Vanya mengangguk lagi. "Gak kebayang kalau aku tidur sama Sadam. Bisa hancur masa depanku. Masih jauh lebih baik Ethan. Sadam itu cowok brengsek."
Vian menghela napas panjang. "Kalau aku bertemu dengannya, aku akan menghajarnya agar dia tidak berani mendekati kamu lagi." Kemudian Vian mengambil tas Vanya dan membawanya membuka pintu.
"Kak Vian, ternyata sayang sama aku," kata Vanya sambil bergelayut manja di lengan kakaknya.
"Ya iyalah, kamu adikku satu-satunya." Vian mencubit kecil hidung Vanya. Lalu, dia menutup pintu kos itu.
"Kamu Vanya kan? Sekretaris Pak Ethan?"
Suara itu membuat Vanya dan Vian menoleh. Vanya masih bergelayut di lengan kakaknya.
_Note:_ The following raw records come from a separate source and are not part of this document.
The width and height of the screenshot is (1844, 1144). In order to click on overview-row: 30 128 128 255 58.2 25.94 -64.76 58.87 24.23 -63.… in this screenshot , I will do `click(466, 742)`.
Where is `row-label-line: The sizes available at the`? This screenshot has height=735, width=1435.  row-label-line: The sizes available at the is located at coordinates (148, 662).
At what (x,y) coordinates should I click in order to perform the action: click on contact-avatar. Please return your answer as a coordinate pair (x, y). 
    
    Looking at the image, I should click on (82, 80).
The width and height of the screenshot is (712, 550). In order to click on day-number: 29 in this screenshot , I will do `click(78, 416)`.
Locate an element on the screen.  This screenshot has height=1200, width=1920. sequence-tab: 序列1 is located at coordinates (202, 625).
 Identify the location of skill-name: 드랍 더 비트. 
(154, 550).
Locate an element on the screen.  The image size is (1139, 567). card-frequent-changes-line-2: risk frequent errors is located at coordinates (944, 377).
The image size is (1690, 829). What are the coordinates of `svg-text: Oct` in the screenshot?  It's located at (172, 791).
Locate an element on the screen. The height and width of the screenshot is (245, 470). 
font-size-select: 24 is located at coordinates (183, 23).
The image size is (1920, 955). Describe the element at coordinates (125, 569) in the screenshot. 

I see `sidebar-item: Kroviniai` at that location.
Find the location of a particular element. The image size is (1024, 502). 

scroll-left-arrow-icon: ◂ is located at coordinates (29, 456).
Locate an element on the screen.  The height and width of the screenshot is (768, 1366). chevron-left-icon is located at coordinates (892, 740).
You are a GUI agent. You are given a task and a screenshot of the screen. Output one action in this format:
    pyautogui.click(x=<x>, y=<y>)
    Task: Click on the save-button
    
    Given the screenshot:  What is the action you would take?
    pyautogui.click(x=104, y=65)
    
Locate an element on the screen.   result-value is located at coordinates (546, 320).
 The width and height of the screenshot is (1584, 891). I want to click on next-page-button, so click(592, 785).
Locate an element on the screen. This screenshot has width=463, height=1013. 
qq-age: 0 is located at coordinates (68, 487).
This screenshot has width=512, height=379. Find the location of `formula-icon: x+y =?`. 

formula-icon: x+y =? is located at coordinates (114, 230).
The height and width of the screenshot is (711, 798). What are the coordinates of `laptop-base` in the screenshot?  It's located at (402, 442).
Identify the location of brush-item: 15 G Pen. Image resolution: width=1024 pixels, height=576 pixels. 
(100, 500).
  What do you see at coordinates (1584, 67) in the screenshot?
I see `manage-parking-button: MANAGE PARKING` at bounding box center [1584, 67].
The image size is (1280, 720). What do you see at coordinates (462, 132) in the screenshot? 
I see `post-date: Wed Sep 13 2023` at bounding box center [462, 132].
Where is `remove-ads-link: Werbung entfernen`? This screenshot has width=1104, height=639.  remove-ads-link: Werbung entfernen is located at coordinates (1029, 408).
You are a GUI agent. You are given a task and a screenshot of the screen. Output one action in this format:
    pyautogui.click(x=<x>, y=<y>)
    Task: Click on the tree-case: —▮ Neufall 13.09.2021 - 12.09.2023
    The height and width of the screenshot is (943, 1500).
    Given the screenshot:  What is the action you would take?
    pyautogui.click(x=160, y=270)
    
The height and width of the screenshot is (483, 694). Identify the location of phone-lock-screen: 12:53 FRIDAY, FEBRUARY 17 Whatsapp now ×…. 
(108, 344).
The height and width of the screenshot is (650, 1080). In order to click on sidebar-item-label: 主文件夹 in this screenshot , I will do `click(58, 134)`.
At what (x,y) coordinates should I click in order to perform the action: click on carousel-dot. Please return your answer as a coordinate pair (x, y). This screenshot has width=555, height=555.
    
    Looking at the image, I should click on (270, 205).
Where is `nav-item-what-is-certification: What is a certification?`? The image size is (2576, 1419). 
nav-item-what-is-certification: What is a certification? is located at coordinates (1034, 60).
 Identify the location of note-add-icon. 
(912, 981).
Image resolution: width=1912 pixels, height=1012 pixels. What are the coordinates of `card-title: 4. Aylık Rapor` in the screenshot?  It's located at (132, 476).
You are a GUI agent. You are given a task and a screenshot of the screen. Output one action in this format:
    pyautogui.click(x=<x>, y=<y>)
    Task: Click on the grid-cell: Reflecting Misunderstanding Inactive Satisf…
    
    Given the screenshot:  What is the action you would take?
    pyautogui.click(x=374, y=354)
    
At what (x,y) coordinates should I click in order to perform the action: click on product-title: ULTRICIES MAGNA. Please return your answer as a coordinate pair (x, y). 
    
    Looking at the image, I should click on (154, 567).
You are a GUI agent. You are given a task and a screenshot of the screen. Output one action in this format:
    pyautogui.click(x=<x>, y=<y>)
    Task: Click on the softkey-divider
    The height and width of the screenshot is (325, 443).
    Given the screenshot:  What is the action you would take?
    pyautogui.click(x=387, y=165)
Ternyata dia adalah Rosa yang sedang bersama Sadam.
"Kak Vian, sedang apa di sini?" tanya Sadam sambil mendekati Vian. "Kak Vian punya hubungan sama dia?" tanya Sadam sambil menunjuk Vanya merendahkannya.
Saat itu Vanya memang masih memakai kacamatanya. Rambutnya juga dia ikat asal, pasti Sadam masih tidak menduga siapa dia sebenarnya.
"Memang kenapa?" jawab Vian santai. "Kamu ngapain ke sini? Kamu ke tempat kos wanita ini?" Vian menunjuk Rosa sambil tersenyum merendahkan.
Seketika Sadam menjauh dari Rosa. "Kebetulan ada pekerjaan yang harus aku bahas."
"Oo, kerja kelompok. Tidak apa-apa. Aku tidak peduli apa yang kamu lakukan, asal kamu tidak lagi mendekati adikku. Kalau sampai kamu mendekatinya lagi, aku tidak akan tinggal diam," kata Vian. Dia mengajak Vanya segera pergi dari tempat itu daripada emosinya semakin terpancing.
Namun, Sadam masih saja mengikutinya. "Kak Vian, aku dan Vanya saling suka. Vanya sudah mengejarku sejak SMA. Iya, aku salah karena tidan memperhatikannya sejak dulu."
Vanya melebarkan kedua matanya. Dih, pede sekali!
Kemudian dia tertawa cukup keras. "Mimpi! Kamu berharap kecipratan hartanya makanya ingin mengejarnya. Kamu kan sudah punya pacar. Kamu tidak setara dengannya, apalagi pria brengsek seperti kamu."
"Aku tidak bicara sama kamu! Jangan-jangan kamu yang sengaja mengejar Kak Vian karena uang. Perempuan seperti kamu juga tidak pantas sama Kak Vian. Jangan karena nama kamu sama kamu menganggap dirimu sekelas Vanya."
Vian mengangkat tangannya dan memukul Sadam dengan keras. "Aku peringatkan, jangan pernah ganggu Vanya. Vanya adikku, maupun Vanya ini."
Vanya tersenyum mengejeknya. Dia tetap bergelayut di lengan Vian sambil berjalan menuju mobilnya. "Kak Vian hebat," bisik Vanya di dekat telinga kakaknya.
Sadam mengusap bibirnya yang berdarah. "Sial! Lihat saja, aku akan membalas kamu!"